Goal: Copy every line of the records below word for word, leaving out the pictures.

— Begin —

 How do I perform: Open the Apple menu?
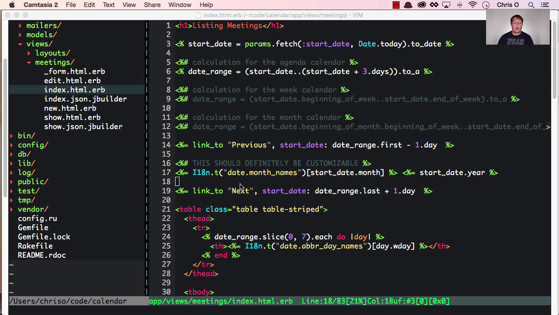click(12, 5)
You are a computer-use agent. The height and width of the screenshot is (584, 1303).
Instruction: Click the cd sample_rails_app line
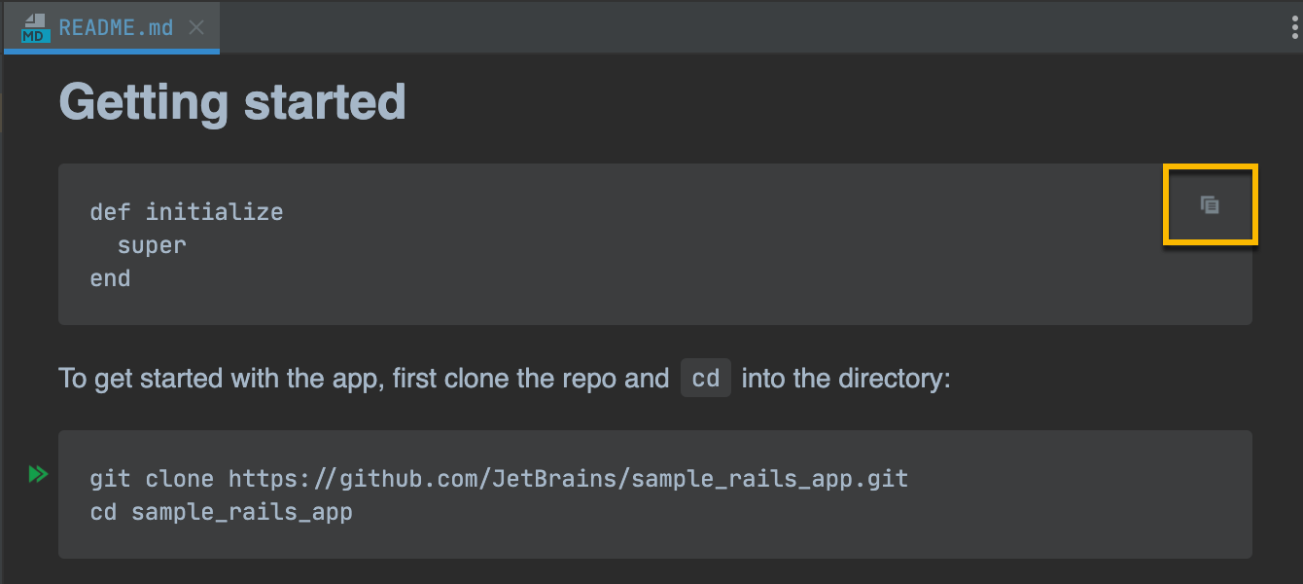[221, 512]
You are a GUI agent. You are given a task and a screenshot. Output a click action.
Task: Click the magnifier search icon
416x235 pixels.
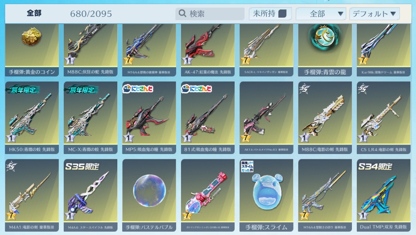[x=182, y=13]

— End —

Result of the task:
 How do I perform: Open the Apple menu?
click(12, 5)
You are a computer-use agent. The height and width of the screenshot is (584, 1303).
Instruction: Click the cd sample_rails_app line
[221, 512]
You are a GUI agent. You are given a task and a screenshot. Output a click action.
Task: Click the magnifier search icon
416x235 pixels.
[x=182, y=13]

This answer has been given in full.